* Exercise brief:
The answer must be every line below that holds the word "will".

* Data for the task:
BEGIN

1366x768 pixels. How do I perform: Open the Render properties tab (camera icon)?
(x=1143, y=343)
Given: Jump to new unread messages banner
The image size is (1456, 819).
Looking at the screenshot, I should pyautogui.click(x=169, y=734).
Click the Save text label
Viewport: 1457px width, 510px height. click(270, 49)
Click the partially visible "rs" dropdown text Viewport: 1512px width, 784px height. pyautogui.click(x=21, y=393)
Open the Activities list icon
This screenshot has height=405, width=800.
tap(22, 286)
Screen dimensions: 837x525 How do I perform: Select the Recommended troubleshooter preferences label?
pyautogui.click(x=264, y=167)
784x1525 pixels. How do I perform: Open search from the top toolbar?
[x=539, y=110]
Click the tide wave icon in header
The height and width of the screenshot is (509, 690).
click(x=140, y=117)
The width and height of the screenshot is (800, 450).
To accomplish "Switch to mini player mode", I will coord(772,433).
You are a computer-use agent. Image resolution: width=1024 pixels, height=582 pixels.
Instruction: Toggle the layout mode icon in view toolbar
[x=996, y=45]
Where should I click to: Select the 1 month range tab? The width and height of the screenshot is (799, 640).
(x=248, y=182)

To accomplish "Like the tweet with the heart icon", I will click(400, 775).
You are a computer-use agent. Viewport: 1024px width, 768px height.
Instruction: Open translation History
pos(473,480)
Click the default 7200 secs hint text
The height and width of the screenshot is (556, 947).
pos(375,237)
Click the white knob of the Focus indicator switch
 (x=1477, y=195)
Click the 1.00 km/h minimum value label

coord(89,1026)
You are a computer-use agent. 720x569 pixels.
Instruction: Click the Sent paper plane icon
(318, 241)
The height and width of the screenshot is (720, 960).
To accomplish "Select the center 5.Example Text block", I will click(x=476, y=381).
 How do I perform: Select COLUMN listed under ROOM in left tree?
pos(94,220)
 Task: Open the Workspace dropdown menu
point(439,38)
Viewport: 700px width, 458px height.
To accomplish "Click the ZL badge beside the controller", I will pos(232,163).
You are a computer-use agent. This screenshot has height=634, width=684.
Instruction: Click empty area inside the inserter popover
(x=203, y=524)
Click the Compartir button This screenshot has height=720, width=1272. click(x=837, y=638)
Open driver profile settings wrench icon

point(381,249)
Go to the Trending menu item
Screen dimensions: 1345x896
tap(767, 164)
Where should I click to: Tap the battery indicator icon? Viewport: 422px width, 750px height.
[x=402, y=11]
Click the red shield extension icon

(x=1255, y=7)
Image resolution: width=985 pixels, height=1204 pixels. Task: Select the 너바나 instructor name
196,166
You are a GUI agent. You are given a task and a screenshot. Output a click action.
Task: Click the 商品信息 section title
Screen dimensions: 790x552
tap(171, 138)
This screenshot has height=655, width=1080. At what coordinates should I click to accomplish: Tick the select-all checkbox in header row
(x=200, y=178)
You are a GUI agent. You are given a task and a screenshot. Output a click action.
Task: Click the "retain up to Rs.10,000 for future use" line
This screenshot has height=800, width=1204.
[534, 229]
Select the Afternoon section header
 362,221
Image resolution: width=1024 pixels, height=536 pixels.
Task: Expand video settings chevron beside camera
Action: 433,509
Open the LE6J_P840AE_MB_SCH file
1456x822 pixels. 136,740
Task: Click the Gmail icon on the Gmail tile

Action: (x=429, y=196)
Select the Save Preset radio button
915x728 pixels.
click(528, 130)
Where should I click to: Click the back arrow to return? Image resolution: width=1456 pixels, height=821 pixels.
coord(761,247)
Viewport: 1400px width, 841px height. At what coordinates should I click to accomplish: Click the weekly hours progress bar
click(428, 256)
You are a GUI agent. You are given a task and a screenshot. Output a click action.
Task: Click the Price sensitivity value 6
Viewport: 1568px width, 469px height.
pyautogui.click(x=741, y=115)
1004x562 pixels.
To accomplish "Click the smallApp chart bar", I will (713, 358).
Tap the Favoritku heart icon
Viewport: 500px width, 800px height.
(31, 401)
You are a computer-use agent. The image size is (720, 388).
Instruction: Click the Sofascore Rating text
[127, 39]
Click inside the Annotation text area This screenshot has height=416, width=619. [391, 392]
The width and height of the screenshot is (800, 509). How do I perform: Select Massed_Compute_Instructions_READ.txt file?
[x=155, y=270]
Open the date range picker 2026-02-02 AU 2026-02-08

END

* Completed task:
To accomplish "Switch to mini player mode", I will coord(772,433).
To accomplish "Like the tweet with the heart icon", I will click(400, 775).
To accomplish "Select the center 5.Example Text block", I will click(x=476, y=381).
To accomplish "Click the ZL badge beside the controller", I will pos(232,163).
To accomplish "Click the smallApp chart bar", I will (713, 358).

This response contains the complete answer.